As if Charley and Frances weren’t enough, here comes Hurricane Ivan, seeking to knock out the few remaining teeth Florida has. Where will he hit—the panhandle? The peninsular west coast? The peninsular east coast? The Keys? No one knows, and no one wants to say—thanks to steering currents, Frances’ wake, water temperatures, high pressure areas and low-pressure cold fronts that, over the new 48-72 hours, will all combine in some unforseeable meteorological ballet that will have the unfortunate side effect of deciding all of our fates.
Ivan is already the 9th strongest hurricane in history and, according to some reports, the strongest hurricane to (potentially) hit the United States in a century. Its winds are 160+ MPH sustained, with gusts of 200+ MPH. That makes Ivan very very Category 5, and by the time you start talking about winds that high, all of your building codes and hurricane shutters and safe construction standards might as well be damned, and you might as well be the little pig who built his house out of straw. Not even NASA’s installations can withstand sustained winds that high—and what’s worse, they’re already damaged from Frances!
Here on the Gulf coast of Florida, we’re all tipping our hats to the NHC, which has conveniently placed the estimated 5-day track of Ivan right on top of our town. Thanks, guys. I sure hope every last resident of the United States’ second most fastest-growing city can fit on the woefully-outdated 2-lane I-75, which by the way is the only road out of here.
This is to say nothing at all of our trip to Thailand, which is (was?) scheduled for the early morning hours of Wednesday the 15th. I’d say there’s a pretty good chance that in addition to all the stress of preparing for the “storm of the century” and then possibly having to deal with damage control afterwards, we’ll also have to recreate all of our travel plans with the airlines, hotels and other factors involved. And to think that I wished for 2004 to be over a week ago. Ha…last week we were floatin’ on Cloud 9 compared to where we are now.
Even better still, my parents were scheduled this Saturday to fly down for their first visit in several months. I’d say that at this point, they should only go through with that trip if they’re willing to get stuck here for at least a few days longer than they’d planned. Not that I’d mind having another set of hands to help me install all those goddamn hurricane shutters yet again, mind you. (As least we left ours on the house after Frances, but the shutters on my parents’ house are still “offline” as it were.)
Sigh…and of course the scientific community, graced with their ubiquitous sense of terrific timing, issued a “we told you so” statement which I’ve seen run on several news websites this morning, reminding us all that Florida’s 30-year low hurricane period is now over and that the recent repetitive punches of storm after storm is “the new normal” which we can expect to endure for the next 10-30 years. Thanks, cackblasters! I’m sure I speak on behalf of all Florida residents when I tell you to go shove a drumstick up your bungholes—uh, I mean, when I thank you for putting everything in perspective for us.
Since we already (still) have all of our hurricane supplies, I think that tonight after work I’ll drop by the local EB Games, pick up a couple of new Xbox titles, come home and promptly vegetate myself into a state of utter and complete ignorance as I enjoy what could be my last casual gaming session in quite a while.
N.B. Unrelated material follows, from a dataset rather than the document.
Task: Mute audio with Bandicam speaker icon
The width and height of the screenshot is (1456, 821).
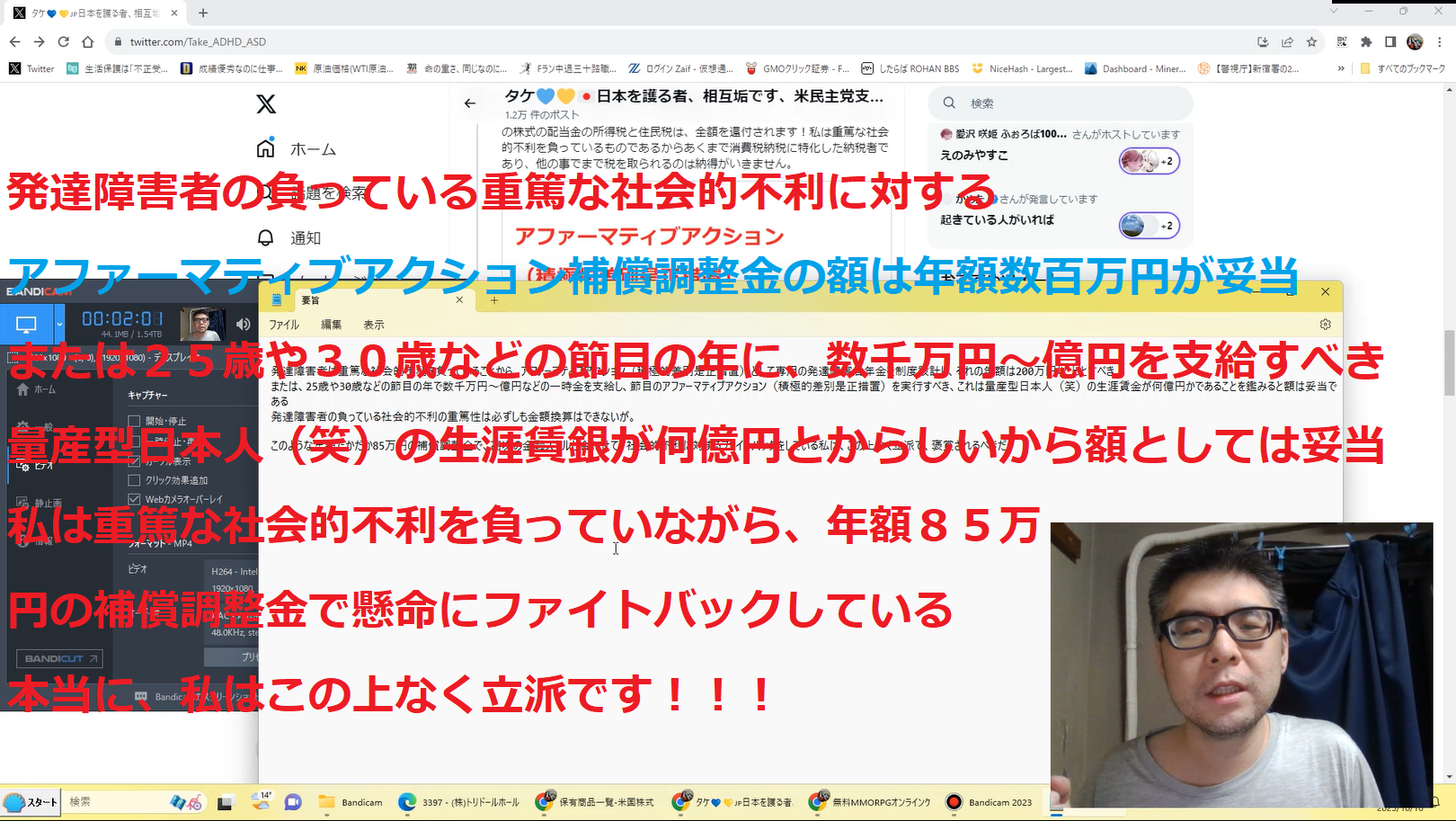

Hey, why not, right? Some people drown their sorrows in a bottle of booze, I just play video games. At least there’s no long-term physiological damage, unless you count contributions to carpal tunnel syndrome.
It occurs to me just now that one of my final “preparations” should be to call my insurance company and confirm a few details about our homeowner’s policy. It renews on the 12th of September, which may ironically be the day Ivan blows us all off the map, so I want to make sure there’s no chance of the insurer coming back to me and finding some excuse to say “Oh, you’re not covered today” in case there is some damage, God forbid.
Ohhh, good! I just heard that one of our most irritating clients has just sent in a request for us to put together YET ANOTHER custom survey, the execution of which is handled almost 100% by me now that everybody else on the team of 3 or 4 people who used to work on this kind of stuff has left the company. What makes this especially grating is that I just FINISHED one of their fucking survey requests this morning, and was only just now coming down off my high of being able to think, “Hey, I finished the survey ahead of schedule!” Now I see how they reward us for finishing early—they give us more shit to do. I wish this client would get a Category 5 schoolin’.
Off to do battle! Check in with you later.